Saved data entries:
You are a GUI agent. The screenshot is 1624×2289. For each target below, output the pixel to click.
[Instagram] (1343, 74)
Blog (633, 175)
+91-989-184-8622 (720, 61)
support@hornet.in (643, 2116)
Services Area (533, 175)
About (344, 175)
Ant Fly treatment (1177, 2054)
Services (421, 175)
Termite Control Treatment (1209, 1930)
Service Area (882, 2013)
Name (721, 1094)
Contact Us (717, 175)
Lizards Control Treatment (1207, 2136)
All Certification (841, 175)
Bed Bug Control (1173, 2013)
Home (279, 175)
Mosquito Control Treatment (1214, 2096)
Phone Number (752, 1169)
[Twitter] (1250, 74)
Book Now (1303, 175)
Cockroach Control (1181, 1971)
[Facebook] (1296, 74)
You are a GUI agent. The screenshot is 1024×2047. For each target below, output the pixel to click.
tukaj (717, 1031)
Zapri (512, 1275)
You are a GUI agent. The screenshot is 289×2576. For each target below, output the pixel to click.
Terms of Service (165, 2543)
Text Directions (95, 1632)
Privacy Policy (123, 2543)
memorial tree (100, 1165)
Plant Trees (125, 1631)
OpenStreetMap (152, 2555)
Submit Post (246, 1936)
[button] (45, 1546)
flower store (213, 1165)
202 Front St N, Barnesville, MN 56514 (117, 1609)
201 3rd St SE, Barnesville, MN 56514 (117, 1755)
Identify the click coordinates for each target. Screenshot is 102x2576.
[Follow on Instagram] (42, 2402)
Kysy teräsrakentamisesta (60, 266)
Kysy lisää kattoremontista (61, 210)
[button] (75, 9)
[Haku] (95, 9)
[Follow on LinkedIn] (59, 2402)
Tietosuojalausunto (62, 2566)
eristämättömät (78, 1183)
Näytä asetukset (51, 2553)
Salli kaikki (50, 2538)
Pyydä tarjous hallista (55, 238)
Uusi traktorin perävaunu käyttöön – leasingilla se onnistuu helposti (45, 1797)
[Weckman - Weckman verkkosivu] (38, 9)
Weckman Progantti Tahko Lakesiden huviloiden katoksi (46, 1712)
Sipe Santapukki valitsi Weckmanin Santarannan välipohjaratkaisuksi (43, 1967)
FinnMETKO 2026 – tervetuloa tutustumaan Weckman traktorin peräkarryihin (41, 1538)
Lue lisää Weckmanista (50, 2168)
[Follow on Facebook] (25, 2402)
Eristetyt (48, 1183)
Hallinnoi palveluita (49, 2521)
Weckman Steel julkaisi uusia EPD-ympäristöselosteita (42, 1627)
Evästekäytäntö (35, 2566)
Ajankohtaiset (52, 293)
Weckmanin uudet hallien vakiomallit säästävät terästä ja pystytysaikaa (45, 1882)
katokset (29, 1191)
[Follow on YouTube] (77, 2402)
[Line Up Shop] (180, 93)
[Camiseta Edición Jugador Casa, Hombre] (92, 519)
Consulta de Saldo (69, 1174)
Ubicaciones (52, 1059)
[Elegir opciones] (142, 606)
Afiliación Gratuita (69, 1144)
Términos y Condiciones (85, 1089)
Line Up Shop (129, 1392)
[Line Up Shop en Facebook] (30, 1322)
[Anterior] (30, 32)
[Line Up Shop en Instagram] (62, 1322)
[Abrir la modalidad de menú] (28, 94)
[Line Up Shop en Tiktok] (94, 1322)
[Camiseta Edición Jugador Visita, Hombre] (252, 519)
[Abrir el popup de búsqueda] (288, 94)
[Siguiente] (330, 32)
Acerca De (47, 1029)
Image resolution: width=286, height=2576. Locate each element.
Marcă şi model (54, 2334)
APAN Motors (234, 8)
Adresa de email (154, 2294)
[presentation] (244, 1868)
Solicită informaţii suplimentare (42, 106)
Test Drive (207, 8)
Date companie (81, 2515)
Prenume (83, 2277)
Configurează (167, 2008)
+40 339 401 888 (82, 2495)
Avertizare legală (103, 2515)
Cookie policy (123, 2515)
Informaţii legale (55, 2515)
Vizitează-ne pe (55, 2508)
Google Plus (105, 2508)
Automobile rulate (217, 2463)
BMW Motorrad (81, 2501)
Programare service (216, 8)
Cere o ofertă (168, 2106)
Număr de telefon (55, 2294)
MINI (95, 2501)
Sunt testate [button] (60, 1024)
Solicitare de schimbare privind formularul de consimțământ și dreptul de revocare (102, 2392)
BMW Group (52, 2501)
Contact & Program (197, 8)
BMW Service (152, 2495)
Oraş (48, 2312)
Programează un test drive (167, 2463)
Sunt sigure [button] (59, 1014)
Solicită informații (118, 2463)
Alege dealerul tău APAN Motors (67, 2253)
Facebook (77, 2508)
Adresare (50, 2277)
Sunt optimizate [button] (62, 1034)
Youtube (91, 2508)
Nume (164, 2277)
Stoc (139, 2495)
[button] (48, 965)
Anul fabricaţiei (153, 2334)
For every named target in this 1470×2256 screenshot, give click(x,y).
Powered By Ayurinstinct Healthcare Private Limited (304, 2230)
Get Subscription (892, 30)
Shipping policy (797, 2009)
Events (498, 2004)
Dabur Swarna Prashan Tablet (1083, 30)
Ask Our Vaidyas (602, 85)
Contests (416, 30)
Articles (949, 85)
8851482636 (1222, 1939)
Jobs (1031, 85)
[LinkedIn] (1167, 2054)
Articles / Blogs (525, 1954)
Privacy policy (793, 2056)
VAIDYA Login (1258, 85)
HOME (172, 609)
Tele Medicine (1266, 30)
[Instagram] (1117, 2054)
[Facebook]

Try it:
All the entries should be written out again precisely.

Solution for this exercise:
You are a GUI agent. The screenshot is 1624×2289. For each target below, output the pixel to click.
[Instagram] (1343, 74)
Blog (633, 175)
+91-989-184-8622 (720, 61)
support@hornet.in (643, 2116)
Services Area (533, 175)
About (344, 175)
Ant Fly treatment (1177, 2054)
Services (421, 175)
Termite Control Treatment (1209, 1930)
Service Area (882, 2013)
Name (721, 1094)
Contact Us (717, 175)
Lizards Control Treatment (1207, 2136)
All Certification (841, 175)
Bed Bug Control (1173, 2013)
Home (279, 175)
Mosquito Control Treatment (1214, 2096)
Phone Number (752, 1169)
[Twitter] (1250, 74)
Book Now (1303, 175)
Cockroach Control (1181, 1971)
[Facebook] (1296, 74)
You are a GUI agent. The screenshot is 1024×2047. For each target below, output the pixel to click.
tukaj (717, 1031)
Zapri (512, 1275)
You are a GUI agent. The screenshot is 289×2576. For each target below, output the pixel to click.
Terms of Service (165, 2543)
Text Directions (95, 1632)
Privacy Policy (123, 2543)
memorial tree (100, 1165)
Plant Trees (125, 1631)
OpenStreetMap (152, 2555)
Submit Post (246, 1936)
[button] (45, 1546)
flower store (213, 1165)
202 Front St N, Barnesville, MN 56514 (117, 1609)
201 3rd St SE, Barnesville, MN 56514 (117, 1755)
Identify the click coordinates for each target. Screenshot is 102x2576.
[Follow on Instagram] (42, 2402)
Kysy teräsrakentamisesta (60, 266)
Kysy lisää kattoremontista (61, 210)
[button] (75, 9)
[Haku] (95, 9)
[Follow on LinkedIn] (59, 2402)
Tietosuojalausunto (62, 2566)
eristämättömät (78, 1183)
Näytä asetukset (51, 2553)
Salli kaikki (50, 2538)
Pyydä tarjous hallista (55, 238)
Uusi traktorin perävaunu käyttöön – leasingilla se onnistuu helposti (45, 1797)
[Weckman - Weckman verkkosivu] (38, 9)
Weckman Progantti Tahko Lakesiden huviloiden katoksi (46, 1712)
Sipe Santapukki valitsi Weckmanin Santarannan välipohjaratkaisuksi (43, 1967)
FinnMETKO 2026 – tervetuloa tutustumaan Weckman traktorin peräkarryihin (41, 1538)
Lue lisää Weckmanista (50, 2168)
[Follow on Facebook] (25, 2402)
Eristetyt (48, 1183)
Hallinnoi palveluita (49, 2521)
Weckman Steel julkaisi uusia EPD-ympäristöselosteita (42, 1627)
Evästekäytäntö (35, 2566)
Ajankohtaiset (52, 293)
Weckmanin uudet hallien vakiomallit säästävät terästä ja pystytysaikaa (45, 1882)
katokset (29, 1191)
[Follow on YouTube] (77, 2402)
[Line Up Shop] (180, 93)
[Camiseta Edición Jugador Casa, Hombre] (92, 519)
Consulta de Saldo (69, 1174)
Ubicaciones (52, 1059)
[Elegir opciones] (142, 606)
Afiliación Gratuita (69, 1144)
Términos y Condiciones (85, 1089)
Line Up Shop (129, 1392)
[Line Up Shop en Facebook] (30, 1322)
[Anterior] (30, 32)
[Line Up Shop en Instagram] (62, 1322)
[Abrir la modalidad de menú] (28, 94)
[Line Up Shop en Tiktok] (94, 1322)
[Camiseta Edición Jugador Visita, Hombre] (252, 519)
[Abrir el popup de búsqueda] (288, 94)
[Siguiente] (330, 32)
Acerca De (47, 1029)
Image resolution: width=286, height=2576. Locate each element.
Marcă şi model (54, 2334)
APAN Motors (234, 8)
Adresa de email (154, 2294)
[presentation] (244, 1868)
Solicită informaţii suplimentare (42, 106)
Test Drive (207, 8)
Date companie (81, 2515)
Prenume (83, 2277)
Configurează (167, 2008)
+40 339 401 888 (82, 2495)
Avertizare legală (103, 2515)
Cookie policy (123, 2515)
Informaţii legale (55, 2515)
Vizitează-ne pe (55, 2508)
Google Plus (105, 2508)
Automobile rulate (217, 2463)
BMW Motorrad (81, 2501)
Programare service (216, 8)
Cere o ofertă (168, 2106)
Număr de telefon (55, 2294)
MINI (95, 2501)
Sunt testate [button] (60, 1024)
Solicitare de schimbare privind formularul de consimțământ și dreptul de revocare (102, 2392)
BMW Group (52, 2501)
Contact & Program (197, 8)
BMW Service (152, 2495)
Oraş (48, 2312)
Programează un test drive (167, 2463)
Sunt sigure [button] (59, 1014)
Solicită informații (118, 2463)
Alege dealerul tău APAN Motors (67, 2253)
Facebook (77, 2508)
Adresare (50, 2277)
Sunt optimizate [button] (62, 1034)
Youtube (91, 2508)
Nume (164, 2277)
Stoc (139, 2495)
[button] (48, 965)
Anul fabricaţiei (153, 2334)
For every named target in this 1470×2256 screenshot, give click(x,y).
Powered By Ayurinstinct Healthcare Private Limited (304, 2230)
Get Subscription (892, 30)
Shipping policy (797, 2009)
Events (498, 2004)
Dabur Swarna Prashan Tablet (1083, 30)
Ask Our Vaidyas (602, 85)
Contests (416, 30)
Articles (949, 85)
8851482636 (1222, 1939)
Jobs (1031, 85)
[LinkedIn] (1167, 2054)
Articles / Blogs (525, 1954)
Privacy policy (793, 2056)
VAIDYA Login (1258, 85)
HOME (172, 609)
Tele Medicine (1266, 30)
[Instagram] (1117, 2054)
[Facebook]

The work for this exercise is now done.